Control flow — if, cond (multi-branch), when/unless (single-arm), case, match (racket/match — full pattern matcher with structs, lists, vectors, predicates, ellipses). Tail calls are optimized (Scheme guarantee).

Functions — Definitions:

(define (greet name) (string-append "Hello, " name))
(define greet2 (lambda (name) ...))

Optional + keyword args: (define (f x [y 1] #:k [k 0]) ...). Variadic: (define (sum . xs) (apply + xs)). Multiple return values: (values a b) + define-values. Closures and first-class everywhere.

Strings & interpolation — string-append, format ((format "~a + ~a = ~a" 1 2 3)), ~a, ~v, ~s directives. racket/string provides string-split, string-join, string-contains?. No language-level interpolation; #lang at-exp racket adds Scribble-style @-syntax for embedded expressions.

Collections — Lists are linked, immutable (cons/car/cdr/first/rest). Vectors are random-access. Hashes split by mutability and equality predicate (hash immutable + equal?, hasheq immutable + eq?, make-hash mutable + equal?, etc.). Sets via racket/set. Streams (racket/stream) for lazy sequences.

Intermediate

Type system depth — Typed Racket (#lang typed/racket) is sound, with occurrence typing (refines a binding’s type inside a branch where a predicate succeeded), union types (U Number String), intersection types, polymorphism (All (A) (-> A A)), recursive types, and contract-based interop with untyped modules:

#lang typed/racket
(: factorial (-> Natural Natural))
(define (factorial n) (if (zero? n) 1 (* n (factorial (sub1 n)))))

Soundness theorem: a Typed Racket program cannot blame typed code for a contract violation at the typed/untyped boundary.

Modules — Every file is a module. (provide ...) exposes bindings, (require ...) imports. Submodules: (module+ test ...) for inline test modules; raco test foo.rkt runs all test submodules. Phase-distinct: (require (for-syntax racket)) imports for use inside macros.

Error handling — Exceptions: (raise exn), (error 'who "fmt" args ...), with-handlers ([exn:fail? (lambda (e) ...)] ...). Contracts (racket/contract): (provide (contract-out [foo (-> integer? string?)])) enforces at module boundary, blames the violator. Continuations enable richer error strategies (call/cc, prompt, abort).

Concurrency primitives — Green threads via (thread (lambda () ...)) — cooperatively scheduled by Racket’s runtime, not OS threads.
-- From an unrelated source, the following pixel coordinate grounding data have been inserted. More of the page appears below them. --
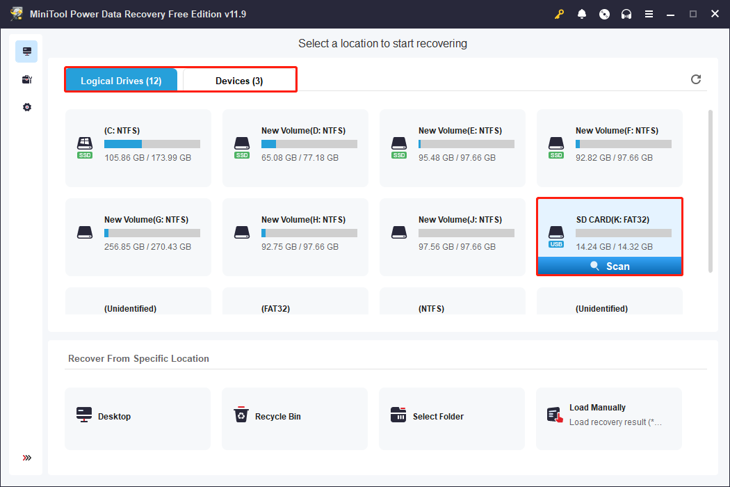Open support via the headphones icon
Viewport: 730px width, 487px height.
626,14
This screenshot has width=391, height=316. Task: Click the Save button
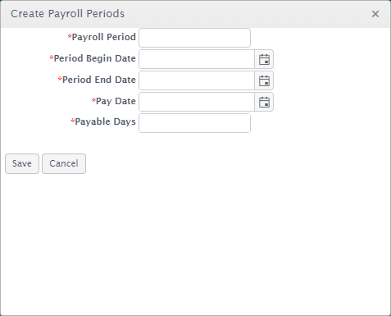(22, 163)
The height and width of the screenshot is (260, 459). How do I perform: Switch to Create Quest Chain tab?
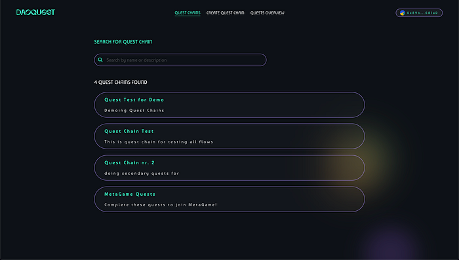[x=225, y=13]
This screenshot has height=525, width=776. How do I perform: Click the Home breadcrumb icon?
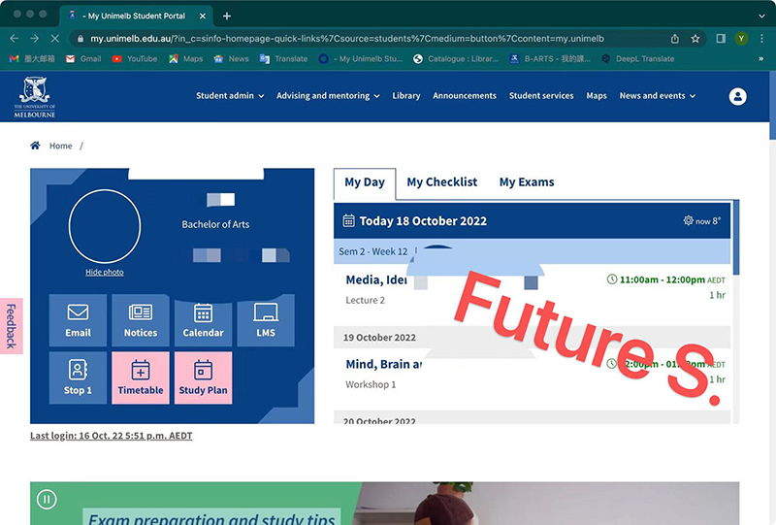(36, 146)
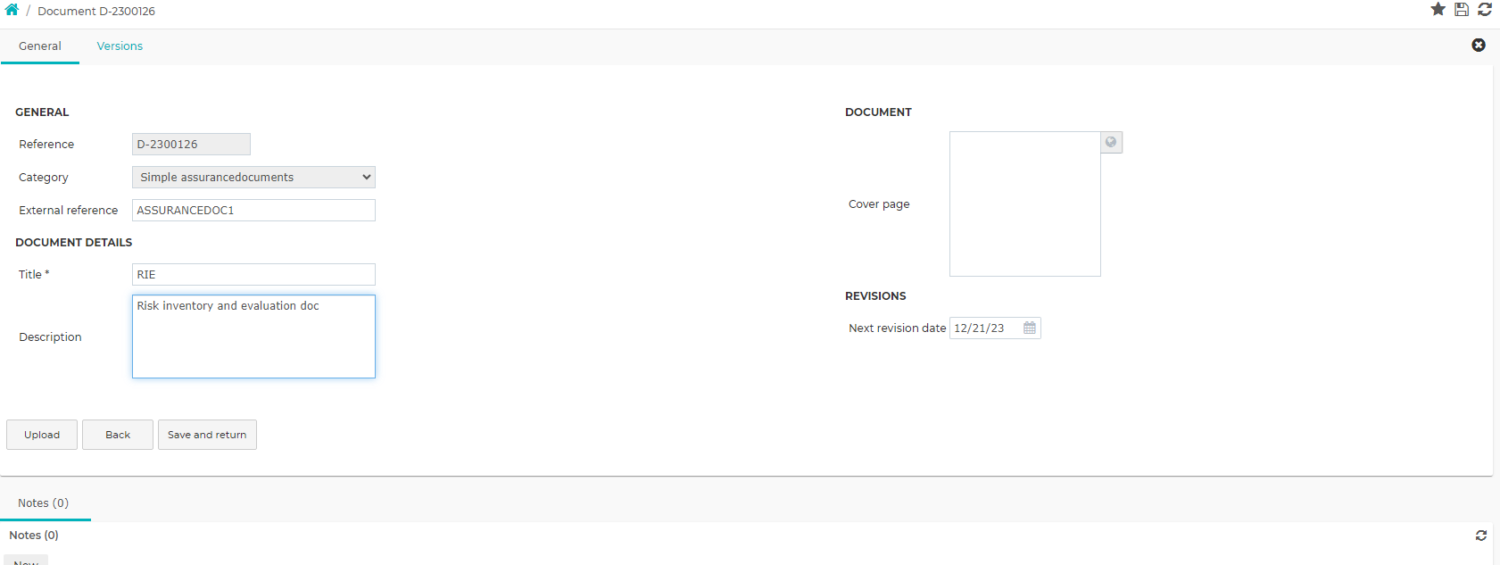Click the Back button
This screenshot has width=1500, height=565.
click(x=118, y=435)
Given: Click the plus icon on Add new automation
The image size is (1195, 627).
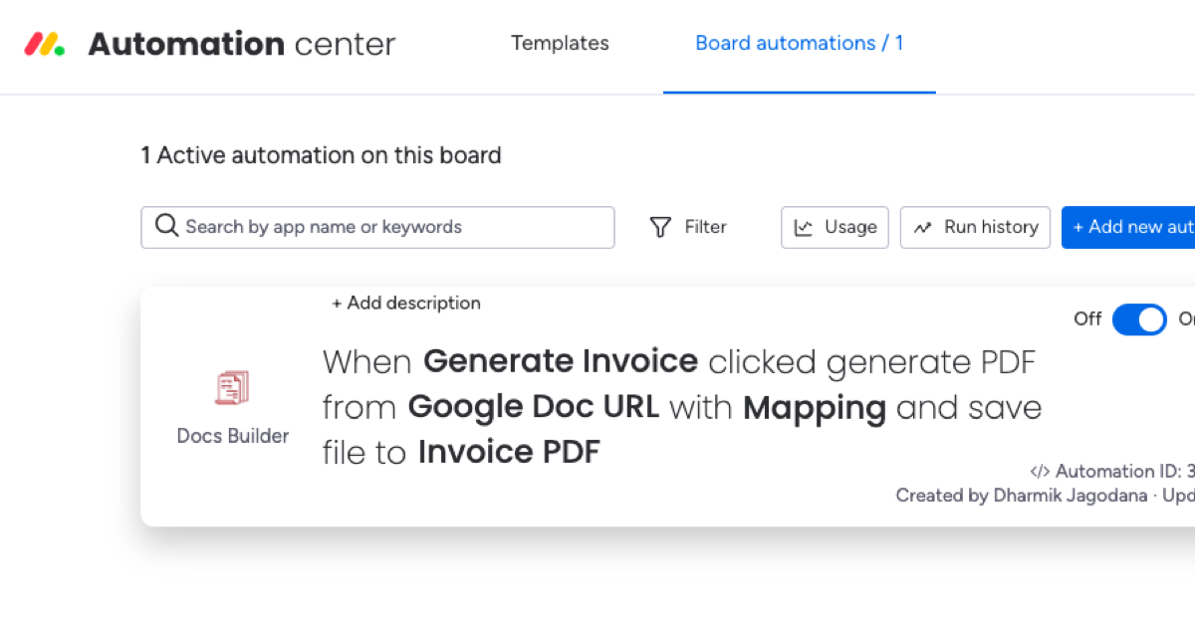Looking at the screenshot, I should pyautogui.click(x=1079, y=227).
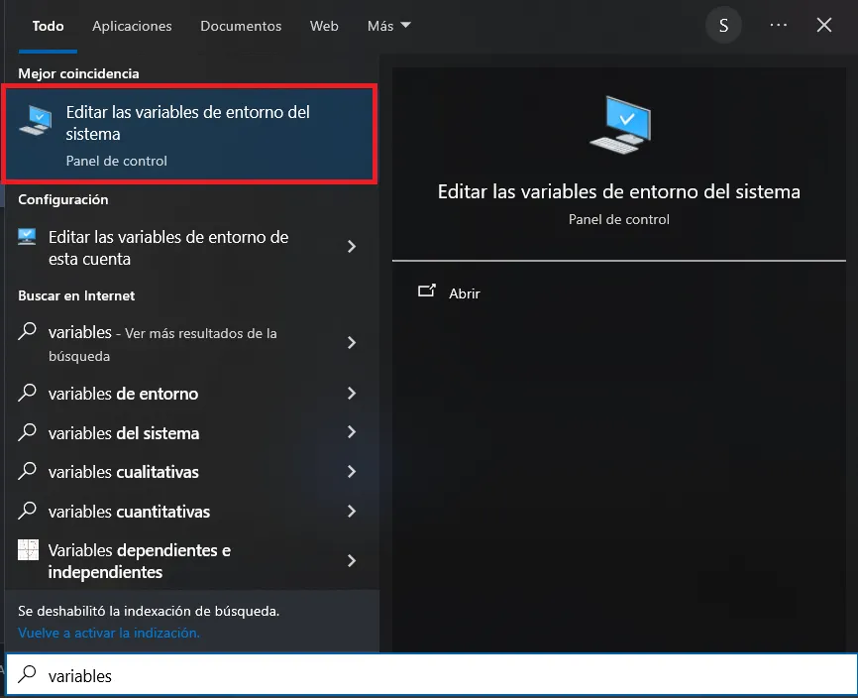
Task: Click the magnifier icon for 'variables cualitativas'
Action: pos(30,472)
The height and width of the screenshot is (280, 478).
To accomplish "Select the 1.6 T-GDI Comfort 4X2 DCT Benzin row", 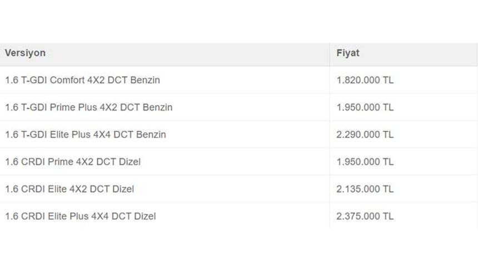I will [x=238, y=80].
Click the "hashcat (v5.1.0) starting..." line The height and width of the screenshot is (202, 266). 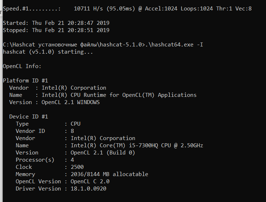pos(48,52)
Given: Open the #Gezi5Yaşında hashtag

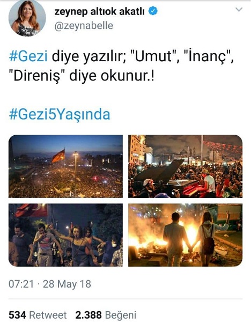Looking at the screenshot, I should (60, 114).
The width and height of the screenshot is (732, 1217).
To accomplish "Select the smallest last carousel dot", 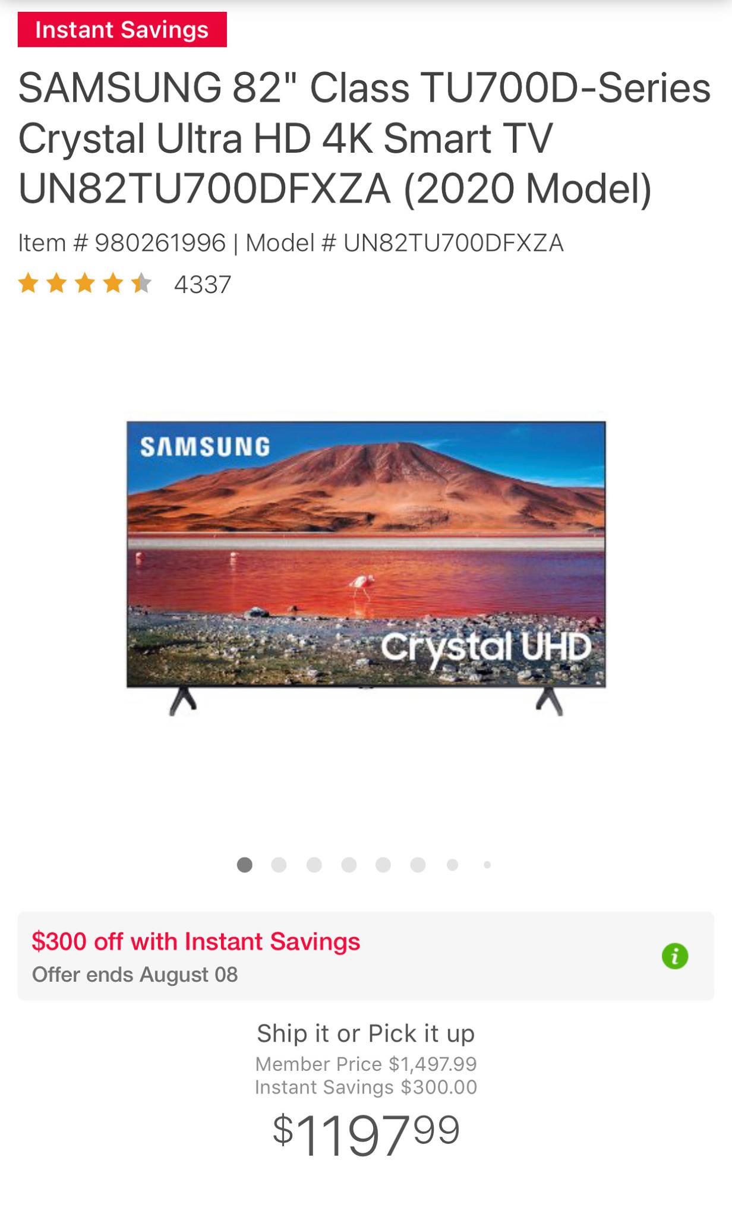I will (x=487, y=865).
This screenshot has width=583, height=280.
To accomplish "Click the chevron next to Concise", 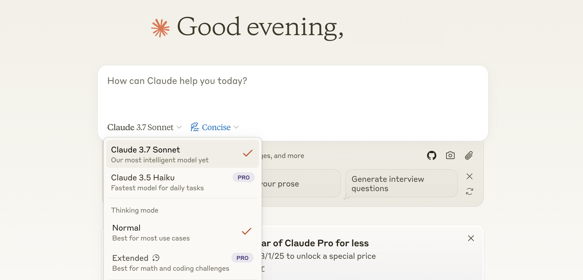I will [x=237, y=127].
Channels for sync rendezvous, async channels (racket/async-channel) for buffered. sync waits on multiple events (events are first-class — (handle-evt ch handler)). Places (racket/place) provide true OS-thread-level parallelism with isolated memory + message passing (the parallelism analog to threads). Futures (racket/future) parallelize purely numeric work.

File I/O & networking — (with-input-from-file path thunk), (call-with-output-file path ... #:exists 'replace). Ports are first-class. Networking: racket/tcp, racket/udp, net/url, net/http-easy (modern HTTP client), openssl for TLS.

Stdlib highlights — racket/base (minimal kernel — what library writers should target), racket/list, racket/string, racket/match, racket/format, racket/contract, racket/class (OO), racket/set, racket/sequence, racket/generator, racket/system, racket/path, racket/file, racket/runtime-path, racket/cmdline, racket/place, racket/future. Plus packages: data/..., math/..., pict, 2htdp/..., web-server.

Advanced

Memory model & GC — Racket CS inherits Chez’s generational collector — major collections are incremental, with very low pause times. (collect-garbage) for explicit, (current-memory-use) reports. racket -W debug-gc@gc traces. racket/place gives separate heaps per place — true parallel heaps without GC contention.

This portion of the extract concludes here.